Starting with the first line of the records and going on through the line with "Action: click(355, 206)", swap every "screenshot" for "screen capture". Give those lines again with nothing else changed.

================================

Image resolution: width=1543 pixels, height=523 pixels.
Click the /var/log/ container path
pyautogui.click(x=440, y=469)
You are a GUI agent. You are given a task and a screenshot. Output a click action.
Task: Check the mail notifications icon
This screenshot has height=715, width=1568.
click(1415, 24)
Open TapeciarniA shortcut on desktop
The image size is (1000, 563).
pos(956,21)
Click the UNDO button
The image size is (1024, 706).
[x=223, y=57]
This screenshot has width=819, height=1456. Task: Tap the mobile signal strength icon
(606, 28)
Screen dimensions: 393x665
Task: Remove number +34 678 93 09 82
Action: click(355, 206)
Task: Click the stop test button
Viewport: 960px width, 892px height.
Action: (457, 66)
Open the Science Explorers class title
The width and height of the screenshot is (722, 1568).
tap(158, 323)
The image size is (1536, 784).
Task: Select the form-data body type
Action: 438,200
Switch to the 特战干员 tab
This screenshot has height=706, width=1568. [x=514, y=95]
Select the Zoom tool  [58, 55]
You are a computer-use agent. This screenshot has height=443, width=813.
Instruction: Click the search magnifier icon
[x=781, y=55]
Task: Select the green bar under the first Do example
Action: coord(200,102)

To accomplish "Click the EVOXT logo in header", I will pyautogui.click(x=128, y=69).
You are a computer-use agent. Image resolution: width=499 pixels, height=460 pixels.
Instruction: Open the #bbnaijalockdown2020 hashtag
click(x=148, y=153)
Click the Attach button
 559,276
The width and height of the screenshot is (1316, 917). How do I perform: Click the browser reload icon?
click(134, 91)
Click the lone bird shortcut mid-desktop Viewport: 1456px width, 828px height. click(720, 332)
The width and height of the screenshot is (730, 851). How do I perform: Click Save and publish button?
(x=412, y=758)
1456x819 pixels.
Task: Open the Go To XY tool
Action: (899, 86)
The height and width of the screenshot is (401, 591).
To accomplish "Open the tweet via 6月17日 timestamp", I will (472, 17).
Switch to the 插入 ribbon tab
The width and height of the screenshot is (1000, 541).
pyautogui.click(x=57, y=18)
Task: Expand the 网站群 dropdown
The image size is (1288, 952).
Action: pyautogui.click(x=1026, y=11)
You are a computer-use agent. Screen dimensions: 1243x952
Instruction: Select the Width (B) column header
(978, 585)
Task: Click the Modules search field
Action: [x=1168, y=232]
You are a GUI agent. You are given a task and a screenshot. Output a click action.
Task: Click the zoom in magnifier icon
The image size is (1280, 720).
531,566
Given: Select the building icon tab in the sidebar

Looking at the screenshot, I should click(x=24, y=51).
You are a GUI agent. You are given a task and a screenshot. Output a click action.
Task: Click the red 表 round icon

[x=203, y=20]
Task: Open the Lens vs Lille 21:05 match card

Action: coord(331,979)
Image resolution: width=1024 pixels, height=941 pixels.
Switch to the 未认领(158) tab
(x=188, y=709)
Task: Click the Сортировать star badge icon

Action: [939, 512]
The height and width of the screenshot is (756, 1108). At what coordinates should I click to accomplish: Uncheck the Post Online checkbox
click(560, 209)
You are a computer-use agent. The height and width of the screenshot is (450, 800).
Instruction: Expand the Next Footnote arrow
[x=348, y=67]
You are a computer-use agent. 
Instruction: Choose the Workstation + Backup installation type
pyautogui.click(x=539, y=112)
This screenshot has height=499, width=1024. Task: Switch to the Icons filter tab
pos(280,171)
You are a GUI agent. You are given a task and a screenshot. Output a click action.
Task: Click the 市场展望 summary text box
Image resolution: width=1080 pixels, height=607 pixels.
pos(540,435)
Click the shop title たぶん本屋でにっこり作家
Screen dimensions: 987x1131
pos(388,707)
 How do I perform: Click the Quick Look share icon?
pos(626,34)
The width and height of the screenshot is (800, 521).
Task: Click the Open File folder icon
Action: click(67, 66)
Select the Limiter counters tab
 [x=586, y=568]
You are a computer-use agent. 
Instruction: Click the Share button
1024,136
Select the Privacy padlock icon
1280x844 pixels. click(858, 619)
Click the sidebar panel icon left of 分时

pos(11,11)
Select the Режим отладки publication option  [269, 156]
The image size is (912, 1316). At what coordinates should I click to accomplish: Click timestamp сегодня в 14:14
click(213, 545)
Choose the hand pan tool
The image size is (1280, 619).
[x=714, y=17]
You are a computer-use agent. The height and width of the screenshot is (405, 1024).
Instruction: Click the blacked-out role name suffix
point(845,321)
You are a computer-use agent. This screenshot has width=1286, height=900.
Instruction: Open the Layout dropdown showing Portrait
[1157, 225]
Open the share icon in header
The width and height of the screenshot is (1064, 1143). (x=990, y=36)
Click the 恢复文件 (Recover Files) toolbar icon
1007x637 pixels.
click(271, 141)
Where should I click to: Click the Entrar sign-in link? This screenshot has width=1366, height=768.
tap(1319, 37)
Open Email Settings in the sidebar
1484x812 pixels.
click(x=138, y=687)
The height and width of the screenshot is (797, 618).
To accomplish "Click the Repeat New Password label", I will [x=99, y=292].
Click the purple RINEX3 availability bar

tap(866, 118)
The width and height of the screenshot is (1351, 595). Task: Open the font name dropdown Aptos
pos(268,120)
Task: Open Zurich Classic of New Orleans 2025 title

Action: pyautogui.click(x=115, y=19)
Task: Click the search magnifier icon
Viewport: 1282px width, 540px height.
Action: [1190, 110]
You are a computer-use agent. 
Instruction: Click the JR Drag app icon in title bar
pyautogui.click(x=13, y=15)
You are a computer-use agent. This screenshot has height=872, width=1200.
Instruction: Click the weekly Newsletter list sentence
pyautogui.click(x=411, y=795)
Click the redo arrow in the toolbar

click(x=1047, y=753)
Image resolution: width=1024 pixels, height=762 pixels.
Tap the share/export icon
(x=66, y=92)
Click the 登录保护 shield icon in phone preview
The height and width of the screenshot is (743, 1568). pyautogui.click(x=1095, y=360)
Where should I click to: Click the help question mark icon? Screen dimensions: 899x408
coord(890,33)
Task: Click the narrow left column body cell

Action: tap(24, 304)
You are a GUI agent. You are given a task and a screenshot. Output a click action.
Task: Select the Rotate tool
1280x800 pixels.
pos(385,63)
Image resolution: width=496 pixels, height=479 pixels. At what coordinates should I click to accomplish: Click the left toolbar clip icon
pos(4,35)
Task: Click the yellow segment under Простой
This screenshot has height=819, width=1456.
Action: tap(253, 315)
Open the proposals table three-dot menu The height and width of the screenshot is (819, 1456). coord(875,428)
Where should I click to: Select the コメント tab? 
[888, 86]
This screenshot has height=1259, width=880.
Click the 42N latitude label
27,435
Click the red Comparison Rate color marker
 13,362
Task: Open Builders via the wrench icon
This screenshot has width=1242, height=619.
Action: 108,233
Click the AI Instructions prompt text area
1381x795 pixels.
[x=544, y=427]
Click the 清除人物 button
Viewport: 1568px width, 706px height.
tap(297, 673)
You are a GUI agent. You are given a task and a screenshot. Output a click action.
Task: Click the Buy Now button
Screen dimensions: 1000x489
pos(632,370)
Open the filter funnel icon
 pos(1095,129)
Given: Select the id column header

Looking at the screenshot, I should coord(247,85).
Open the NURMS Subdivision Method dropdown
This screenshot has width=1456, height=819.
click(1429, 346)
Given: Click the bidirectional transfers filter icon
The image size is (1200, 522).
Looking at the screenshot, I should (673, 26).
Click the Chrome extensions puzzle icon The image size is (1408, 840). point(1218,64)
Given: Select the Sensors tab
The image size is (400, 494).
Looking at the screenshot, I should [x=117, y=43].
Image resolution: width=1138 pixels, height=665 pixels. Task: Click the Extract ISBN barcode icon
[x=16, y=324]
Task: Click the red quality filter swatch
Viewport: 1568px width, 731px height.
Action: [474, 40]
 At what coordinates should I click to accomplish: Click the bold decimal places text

================================

RESULT BELOW>
Image resolution: width=1543 pixels, height=523 pixels.
Click the /var/log/ container path
pyautogui.click(x=440, y=469)
You are a GUI agent. You are given a task and a screen capture. Output a click action.
Task: Check the mail notifications icon
This screen capture has height=715, width=1568.
click(1415, 24)
Open TapeciarniA shortcut on desktop
The image size is (1000, 563).
pos(956,21)
Click the UNDO button
The image size is (1024, 706).
[x=223, y=57]
This screen capture has width=819, height=1456. Task: Tap the mobile signal strength icon
(606, 28)
Screen dimensions: 393x665
Task: Remove number +34 678 93 09 82
Action: click(355, 206)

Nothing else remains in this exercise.